21.01.2021 07:02 |

Pandemie-Politik

Erste Risse zwischen alter und neuer Volkspartei

Landeshauptmann Wilfried Haslauer (ÖVP) gerät in eine immer unangenehmere Lage. Die indirekt überraschend deutlich geäußerte Kritik von Gesundheitslandesrat Christian Stöckl (ÖVP) an der Pandemie-Politik der ÖVP-geführten Bundesregierung wird am Ballhausplatz in Wien mit zunehmendem Ärger registriert.

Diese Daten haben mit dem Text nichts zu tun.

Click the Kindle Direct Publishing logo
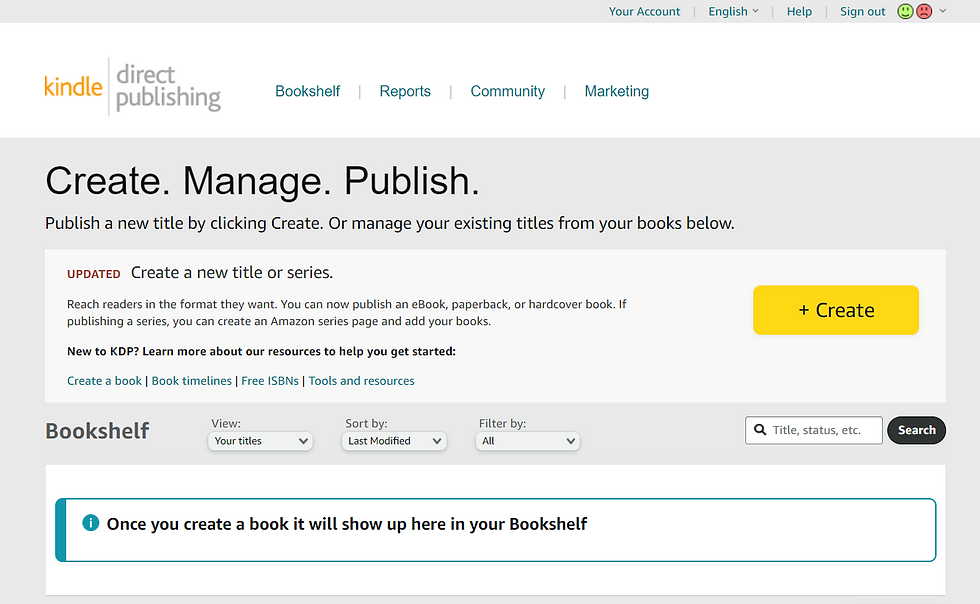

Begonnen hatten die Sticheleien zwischen dem Land Salzburg und der Bundesregierung bereits rund um den Jahreswechsel. Damals hatte Gesundheitslandesrat Stöckl beklagt, dass es unter anderem an Nadeln für die Covid-Impfungen fehle. Pikiert hat daraufhin Bundeskanzler Sebastian Kurz in der ORF-Nachrichtensendung „ZiB 2“ erklärt, dass er „keinen Überblick hat, ob Landesrat Christian Stöckl rechtzeitig Nadeln für Salzburg angeschafft hat oder nicht“. Diese kühle Abfuhr aus Wien ist wiederum von Stöckl nicht minder kühl quittiert worden: „Ich war erstaunt“, so die Reaktion des stellvertretenden Landeshauptmanns und ÖVP-Politikers auf die Aussage des Bundeskanzlers.

Einige Tage später, Fragen nach dem Beginn der Impfungen waren laut geworden, hat dann Stöckl den Impfstart vorgezogen. Dieser Entscheidung waren allerdings keine Gespräche mit dem Kanzleramt, sondern mit dem grünen Minister Rudolf Anschober voraus gegangen.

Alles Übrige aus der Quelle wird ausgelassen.